The area around Jinping has been heavily studied because of the many devastating earthquakes that have occurred in the region, with the most recent ones being the 2008 Wenchuan (Sichuan) earthquake and the 2013 Lushan earthquake42,43,44,45,46. Furthermore, Jinping is sited on the eastward facing ramp of the Tibetan Plateau that abuts the Sichuan Basin and is known to be located in one of the world’s fastest moving geological regions, with vertical uplift rates reaching up to 6 mm/yr and horizontal movements exceeding 10 mm/yr47. Hundreds of GPS measurements and identification of the many major tectonic faults reveal large scale tectonic block rotation and crustal flow in the region48,49,50,51. This region has been and continues to be intensely studied for both understanding the fundamental processes of plate tectonics and to improve our abilities to predict the occurrence and consequences of major earthquakes.
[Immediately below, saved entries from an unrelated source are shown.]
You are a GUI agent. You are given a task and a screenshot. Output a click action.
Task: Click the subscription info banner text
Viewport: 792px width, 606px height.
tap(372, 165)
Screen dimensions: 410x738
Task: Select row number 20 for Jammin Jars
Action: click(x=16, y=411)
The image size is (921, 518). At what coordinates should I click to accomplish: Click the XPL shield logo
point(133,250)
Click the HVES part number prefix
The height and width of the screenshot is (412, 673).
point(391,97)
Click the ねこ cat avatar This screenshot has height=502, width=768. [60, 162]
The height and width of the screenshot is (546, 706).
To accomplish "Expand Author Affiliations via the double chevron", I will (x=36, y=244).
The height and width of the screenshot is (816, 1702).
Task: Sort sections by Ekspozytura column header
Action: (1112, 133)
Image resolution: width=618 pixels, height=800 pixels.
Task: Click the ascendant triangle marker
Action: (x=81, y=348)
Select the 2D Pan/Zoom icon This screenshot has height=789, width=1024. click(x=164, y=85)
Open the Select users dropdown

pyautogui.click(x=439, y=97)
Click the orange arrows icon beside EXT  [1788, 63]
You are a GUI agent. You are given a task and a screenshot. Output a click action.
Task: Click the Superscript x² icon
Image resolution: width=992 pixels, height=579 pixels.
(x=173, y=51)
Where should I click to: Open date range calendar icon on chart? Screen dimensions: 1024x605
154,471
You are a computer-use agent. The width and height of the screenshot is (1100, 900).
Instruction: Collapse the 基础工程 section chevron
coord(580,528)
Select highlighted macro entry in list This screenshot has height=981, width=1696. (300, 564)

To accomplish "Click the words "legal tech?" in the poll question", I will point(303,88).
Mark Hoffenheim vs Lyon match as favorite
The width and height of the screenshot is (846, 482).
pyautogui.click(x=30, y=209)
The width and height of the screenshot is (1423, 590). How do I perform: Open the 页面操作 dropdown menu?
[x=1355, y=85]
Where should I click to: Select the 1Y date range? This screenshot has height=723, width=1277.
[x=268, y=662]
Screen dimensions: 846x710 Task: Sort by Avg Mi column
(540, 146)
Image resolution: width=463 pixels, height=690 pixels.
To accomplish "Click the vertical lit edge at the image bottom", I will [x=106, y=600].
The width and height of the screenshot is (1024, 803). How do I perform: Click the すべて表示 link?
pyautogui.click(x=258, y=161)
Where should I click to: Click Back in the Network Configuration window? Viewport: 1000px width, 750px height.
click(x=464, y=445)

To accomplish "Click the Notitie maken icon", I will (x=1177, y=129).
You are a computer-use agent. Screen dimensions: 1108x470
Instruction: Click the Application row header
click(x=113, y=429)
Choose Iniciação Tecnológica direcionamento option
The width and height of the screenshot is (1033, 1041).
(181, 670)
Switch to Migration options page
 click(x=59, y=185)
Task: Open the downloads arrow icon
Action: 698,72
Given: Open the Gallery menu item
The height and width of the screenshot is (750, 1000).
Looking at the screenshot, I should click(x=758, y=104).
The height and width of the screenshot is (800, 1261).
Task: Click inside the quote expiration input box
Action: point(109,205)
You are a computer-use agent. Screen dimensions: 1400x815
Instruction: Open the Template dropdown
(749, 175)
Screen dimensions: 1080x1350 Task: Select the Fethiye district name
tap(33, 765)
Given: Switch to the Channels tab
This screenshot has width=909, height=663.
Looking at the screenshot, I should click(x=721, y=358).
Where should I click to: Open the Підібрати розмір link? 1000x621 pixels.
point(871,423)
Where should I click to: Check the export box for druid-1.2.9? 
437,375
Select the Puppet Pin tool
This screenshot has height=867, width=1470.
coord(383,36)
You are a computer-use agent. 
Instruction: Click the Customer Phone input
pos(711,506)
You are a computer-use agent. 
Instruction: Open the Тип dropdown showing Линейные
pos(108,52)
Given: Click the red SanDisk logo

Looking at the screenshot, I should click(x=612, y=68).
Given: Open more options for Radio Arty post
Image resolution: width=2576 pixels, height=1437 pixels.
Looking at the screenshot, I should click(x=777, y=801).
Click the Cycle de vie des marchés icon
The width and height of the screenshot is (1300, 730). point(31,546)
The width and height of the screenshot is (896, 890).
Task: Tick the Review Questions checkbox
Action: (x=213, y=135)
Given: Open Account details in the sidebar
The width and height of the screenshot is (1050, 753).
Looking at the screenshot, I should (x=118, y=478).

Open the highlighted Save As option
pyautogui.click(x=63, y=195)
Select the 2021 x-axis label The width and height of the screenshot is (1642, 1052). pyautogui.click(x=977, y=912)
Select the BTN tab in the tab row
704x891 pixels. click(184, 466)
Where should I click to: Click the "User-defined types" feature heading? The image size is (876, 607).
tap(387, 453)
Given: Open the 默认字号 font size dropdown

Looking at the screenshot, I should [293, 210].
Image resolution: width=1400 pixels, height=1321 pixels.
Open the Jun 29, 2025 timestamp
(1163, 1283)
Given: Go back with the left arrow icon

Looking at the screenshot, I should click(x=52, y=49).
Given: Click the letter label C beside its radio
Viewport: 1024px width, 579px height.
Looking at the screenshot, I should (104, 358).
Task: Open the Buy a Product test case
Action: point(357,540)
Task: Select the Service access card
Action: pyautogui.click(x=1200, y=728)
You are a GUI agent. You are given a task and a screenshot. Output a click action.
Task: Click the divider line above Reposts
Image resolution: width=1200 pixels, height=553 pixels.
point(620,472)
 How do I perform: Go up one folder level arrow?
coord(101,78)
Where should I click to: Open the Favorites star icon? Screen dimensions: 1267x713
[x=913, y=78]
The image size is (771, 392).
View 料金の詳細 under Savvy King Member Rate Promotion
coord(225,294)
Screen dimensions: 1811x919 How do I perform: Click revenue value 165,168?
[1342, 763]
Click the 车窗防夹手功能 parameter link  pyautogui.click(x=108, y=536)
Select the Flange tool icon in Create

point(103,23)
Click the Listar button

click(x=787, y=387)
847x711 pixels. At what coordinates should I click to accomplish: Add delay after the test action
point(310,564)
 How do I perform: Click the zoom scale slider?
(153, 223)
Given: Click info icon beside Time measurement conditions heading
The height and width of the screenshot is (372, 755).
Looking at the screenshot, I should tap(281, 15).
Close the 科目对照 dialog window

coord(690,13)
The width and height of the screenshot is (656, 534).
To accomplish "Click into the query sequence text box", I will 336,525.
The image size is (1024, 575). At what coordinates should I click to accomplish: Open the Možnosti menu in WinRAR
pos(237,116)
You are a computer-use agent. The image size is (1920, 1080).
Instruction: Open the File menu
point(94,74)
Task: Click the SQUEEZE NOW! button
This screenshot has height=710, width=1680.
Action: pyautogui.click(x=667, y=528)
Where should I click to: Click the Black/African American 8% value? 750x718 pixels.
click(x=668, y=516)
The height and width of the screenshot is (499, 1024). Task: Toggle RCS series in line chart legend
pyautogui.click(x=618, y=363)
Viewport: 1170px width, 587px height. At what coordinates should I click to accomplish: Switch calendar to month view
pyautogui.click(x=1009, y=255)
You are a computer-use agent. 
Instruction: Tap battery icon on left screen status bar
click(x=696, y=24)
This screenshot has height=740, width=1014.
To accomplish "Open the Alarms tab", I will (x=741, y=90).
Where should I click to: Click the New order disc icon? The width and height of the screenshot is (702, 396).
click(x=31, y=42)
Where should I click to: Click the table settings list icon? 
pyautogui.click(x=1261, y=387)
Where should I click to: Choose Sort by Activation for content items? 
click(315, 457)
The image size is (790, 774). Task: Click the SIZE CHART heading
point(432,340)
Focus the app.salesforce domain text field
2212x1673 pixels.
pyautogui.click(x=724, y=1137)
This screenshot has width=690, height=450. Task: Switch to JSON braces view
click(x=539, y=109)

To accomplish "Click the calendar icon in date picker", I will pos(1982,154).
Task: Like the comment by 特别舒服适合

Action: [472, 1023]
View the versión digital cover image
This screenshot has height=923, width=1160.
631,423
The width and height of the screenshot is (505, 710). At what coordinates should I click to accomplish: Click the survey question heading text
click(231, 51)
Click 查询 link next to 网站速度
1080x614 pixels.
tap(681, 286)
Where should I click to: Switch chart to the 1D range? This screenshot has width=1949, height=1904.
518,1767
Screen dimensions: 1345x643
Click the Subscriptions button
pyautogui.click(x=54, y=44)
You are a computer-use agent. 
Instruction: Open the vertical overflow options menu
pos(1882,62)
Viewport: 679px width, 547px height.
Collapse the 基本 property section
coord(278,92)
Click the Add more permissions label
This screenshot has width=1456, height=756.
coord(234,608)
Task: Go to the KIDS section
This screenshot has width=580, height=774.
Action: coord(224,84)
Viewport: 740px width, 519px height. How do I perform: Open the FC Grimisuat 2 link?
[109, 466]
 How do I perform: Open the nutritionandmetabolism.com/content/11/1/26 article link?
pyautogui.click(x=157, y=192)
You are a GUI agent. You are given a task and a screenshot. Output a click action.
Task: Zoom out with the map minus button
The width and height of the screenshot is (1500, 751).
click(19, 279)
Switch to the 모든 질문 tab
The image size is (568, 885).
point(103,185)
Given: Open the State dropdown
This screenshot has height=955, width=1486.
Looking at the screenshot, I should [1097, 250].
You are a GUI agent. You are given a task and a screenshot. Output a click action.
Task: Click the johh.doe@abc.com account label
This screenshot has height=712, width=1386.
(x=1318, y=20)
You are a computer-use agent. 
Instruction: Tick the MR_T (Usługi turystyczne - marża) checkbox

Even though the mantle signal at Jinping is a small fraction (14%) of the total geoneutrino signal, the power of combining the Jinping measurement with other experiments is unprecedented. Figure 4 illustrates this feature with a plot that compares the measured geoneutrino flux (ordinate, physics only input) versus the geological estimate of the flux from the lithosphere (i.e., crust + CLM; abscissa), with the flux from convecting mantle (DM + EM) being the remaining contribution. Consequently, fitting the data with a line of slope 1 yields the y-intercept, which identifies the mantle contribution to the total signal, and provides its uncertainty as a function of the unknowns in the geoneutrino measurements (i.e., the experimental neutrino physics uncertainty) and in the lithospheric flux predictions (i.e., the uncertainty in geological model). This analysis can be repeated for each experiment individually or any combination of experiments. Analyses on the existing data (KL and BX combined) provides a result with a large uncertainty on the mantle flux (i.e., 6.0 ± 7.2 TNU for the y-intercept; Fig. 4, top; see Supplementary information for details). By the time Jinping produces a measurement, other detectors will have accumulated additional data.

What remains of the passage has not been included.